▶ [List of tasks]:
1) In the Java regex answer, what does the "$" part of the pattern stand for?
2) Translate this line from the Java regex answer into Spanish: "Match 1+ word chars = 1+ word chars and optional !"

Java regular expression to match the pattern for equals sign between two or more words that has an exclamatory as a delimeter between the ranges

You can use

^(?:\w+=\w+!)*\w+=\w+!?$

In Java

String regex = "^(?:\\w+=\\w+!)*\\w+=\\w+!?$";

The pattern matches:

• ^ Start of string
• (?:\w+=\w+!)* Optionally repeat 1+ word chars = 1+ word chars and !
• \w+=\w+!? Match 1+ word chars = 1+ word chars and optional !
• $ End of string

Regex demo

String[] strings = {
    "Name=John!Age=25!Gender=M",
    "Name=John!Name2=Sam!Name3=Josh",
    "Name=John!Name2=Sam!Name3=Josh!",
    "N=J!A=25!",
    "a=ba=b",
    "Name!John=Name2+Sam=",
    "Name=John=",
    "Name=John!!",
    "Name=John-"
};

for (String s : strings) {
    if (s.matches("(?:\\w+=\\w+!)*\\w+=\\w+!?")) {
        System.out.println("Match: " + s);
    } else {
        System.out.println("No match: " + s);
    }
}

Output

Match: Name=John!Age=25!Gender=M
Match: Name=John!Name2=Sam!Name3=Josh
Match: Name=John!Name2=Sam!Name3=Josh!

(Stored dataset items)
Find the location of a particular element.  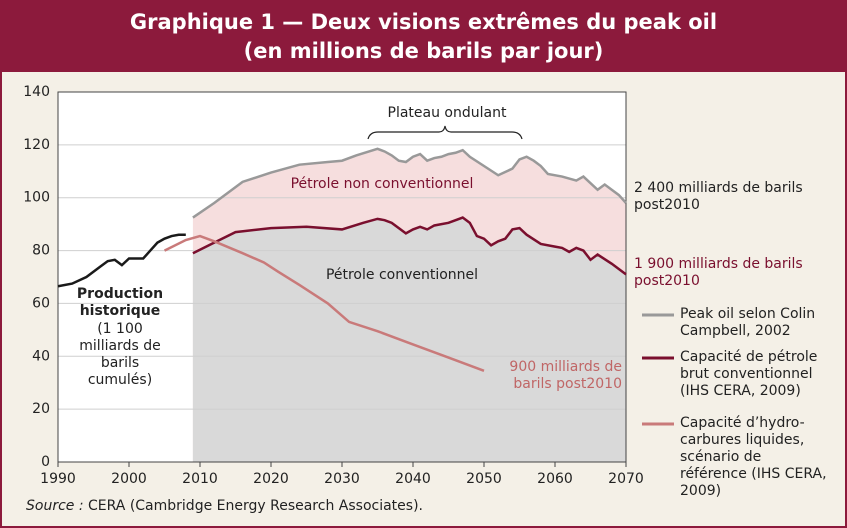

x-tick-label: 2070 is located at coordinates (626, 479).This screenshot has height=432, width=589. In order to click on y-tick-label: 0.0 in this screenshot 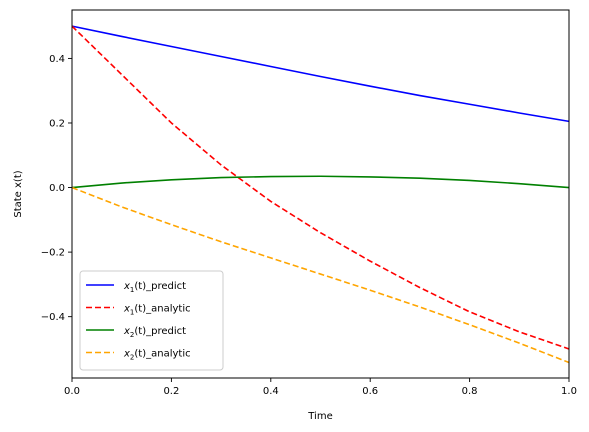, I will do `click(57, 188)`.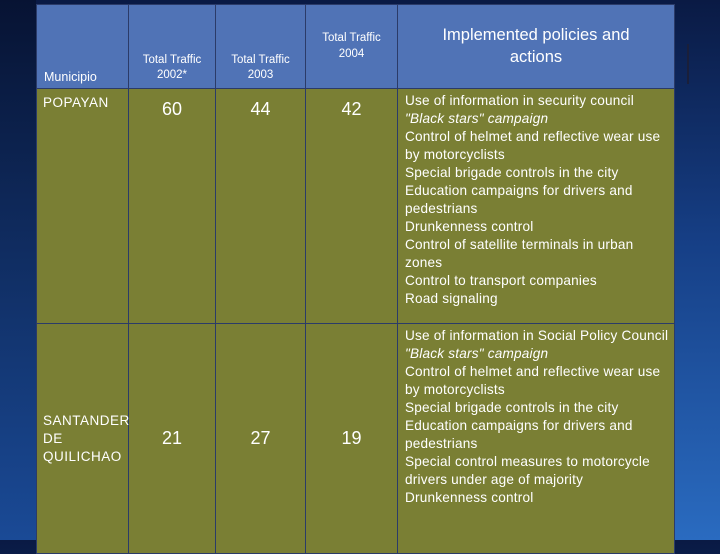 The width and height of the screenshot is (720, 554). What do you see at coordinates (260, 206) in the screenshot?
I see `traffic-2003-cell: 44` at bounding box center [260, 206].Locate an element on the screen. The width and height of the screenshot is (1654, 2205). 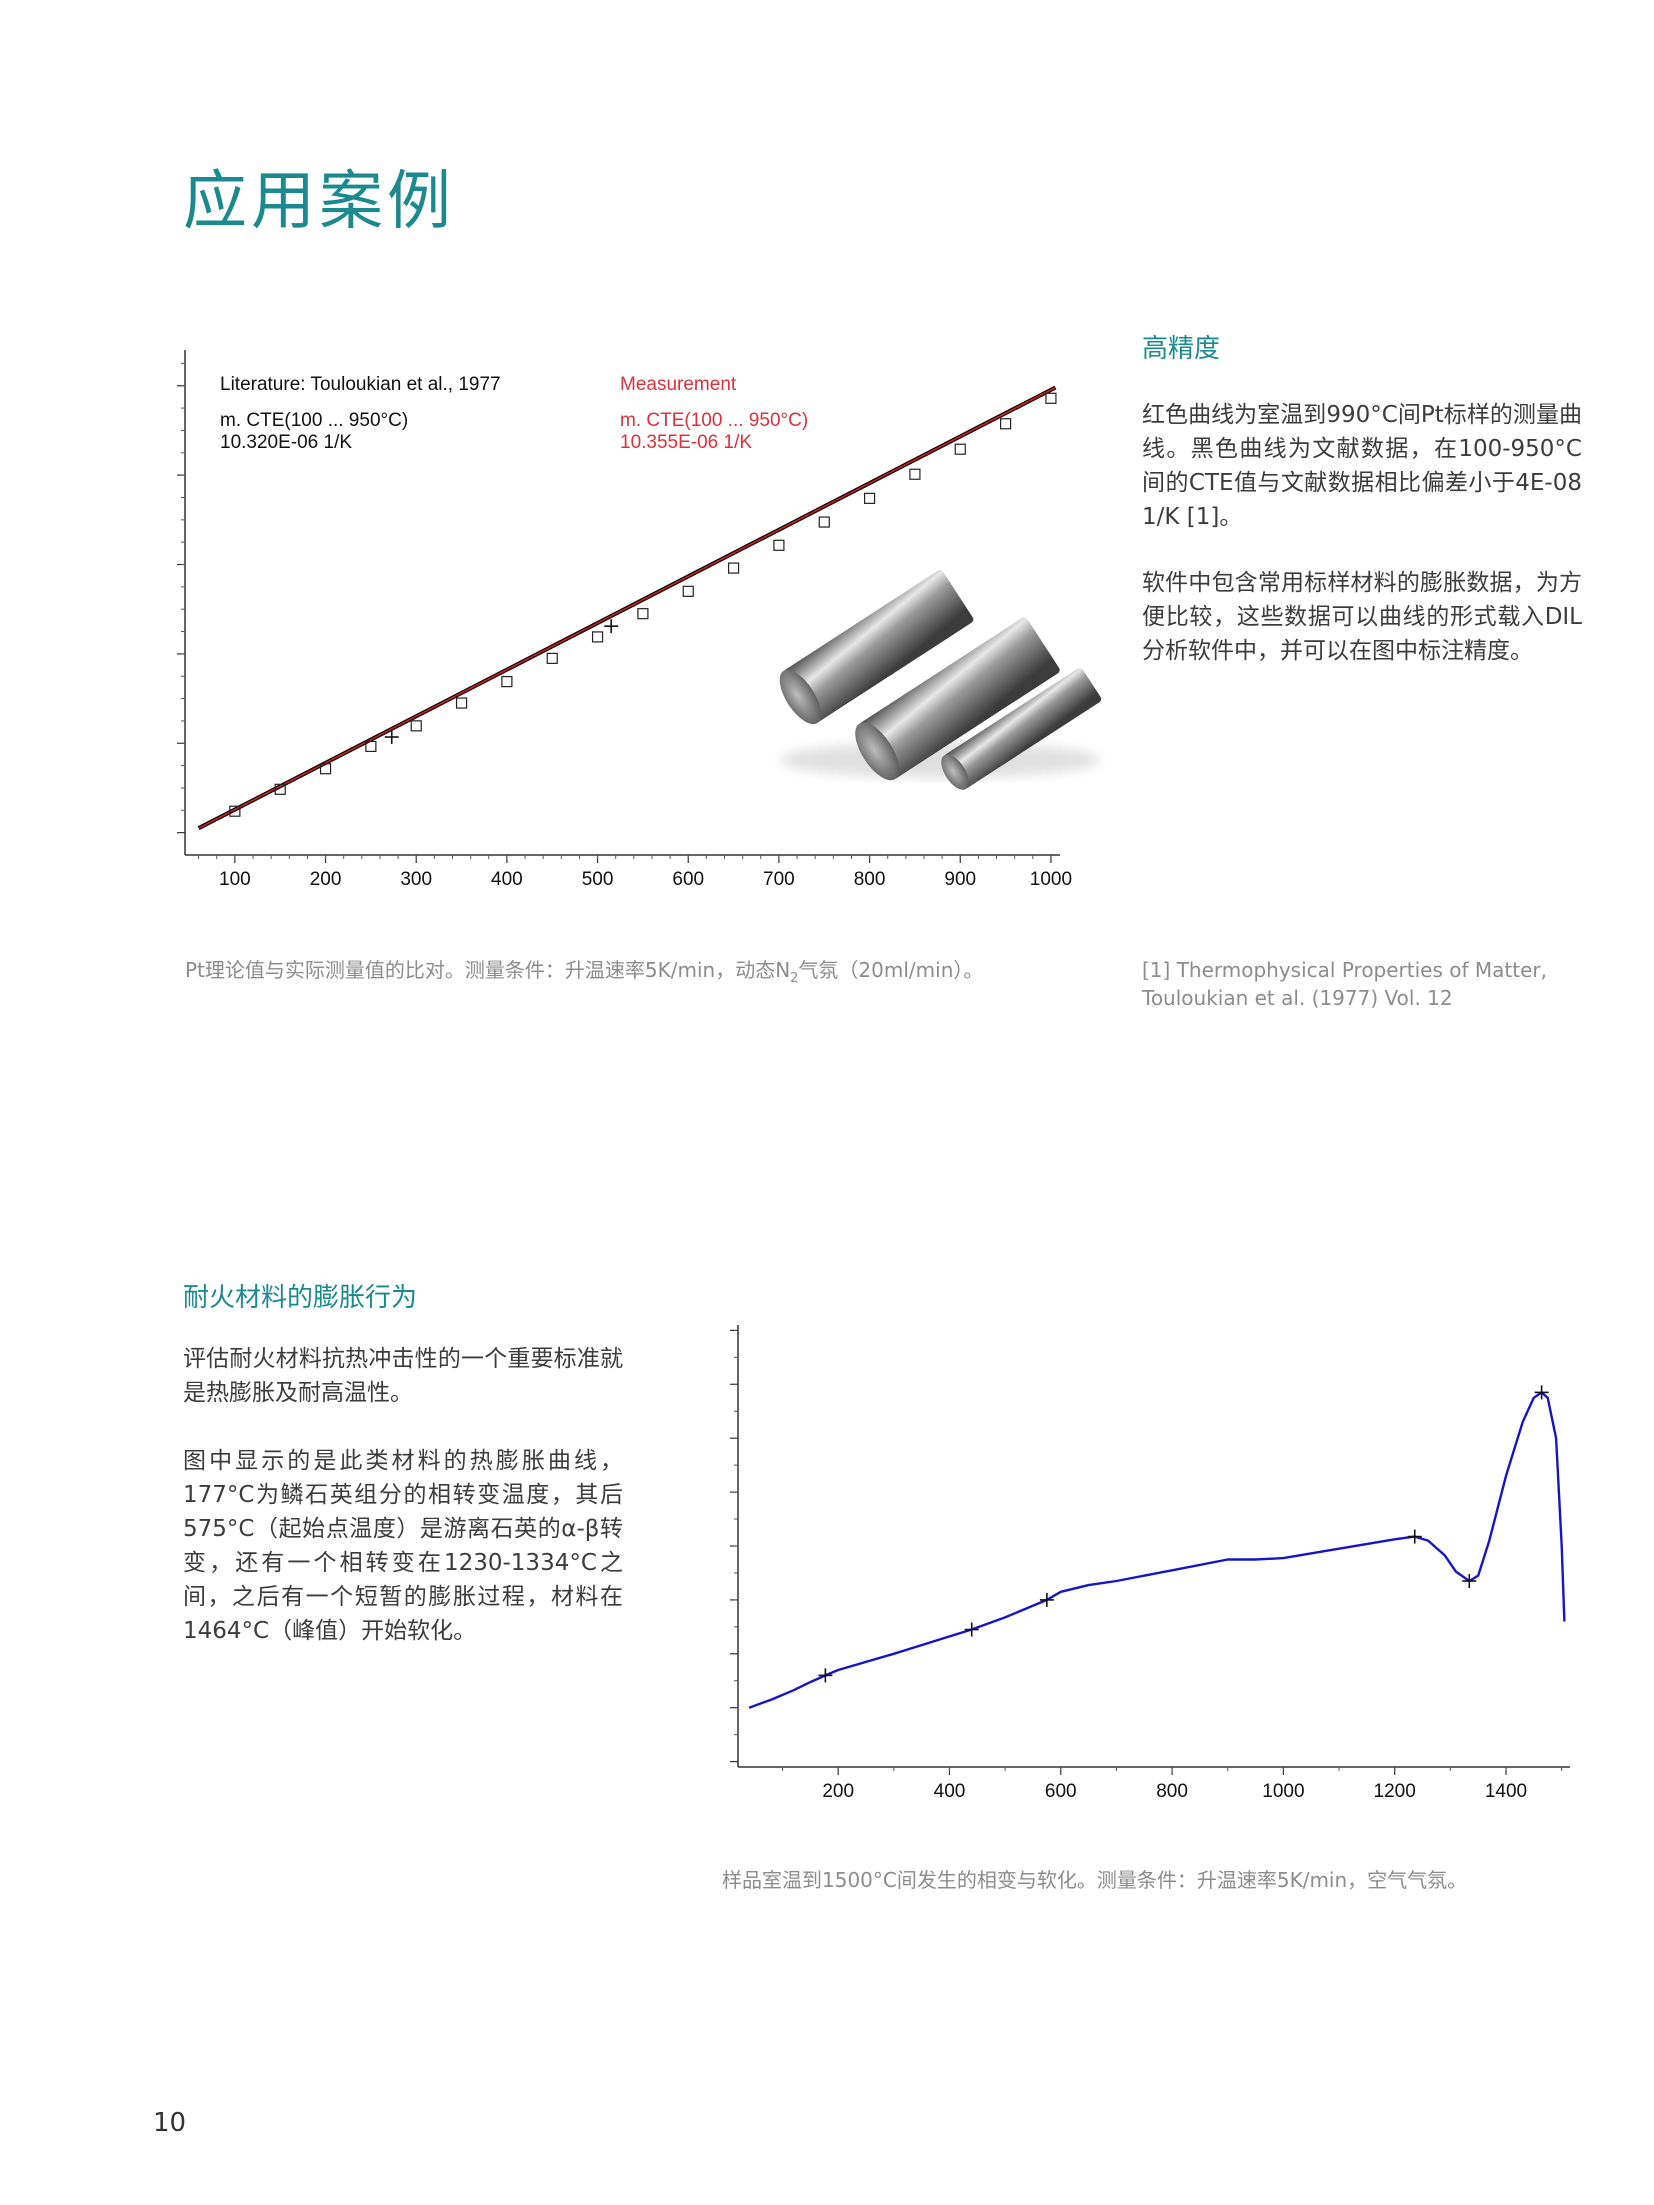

▶ [Answers for the exercise]:
1) End of string

2) Coincide con 1+ caracteres de palabra = 1+ caracteres de palabra y un ! opcional.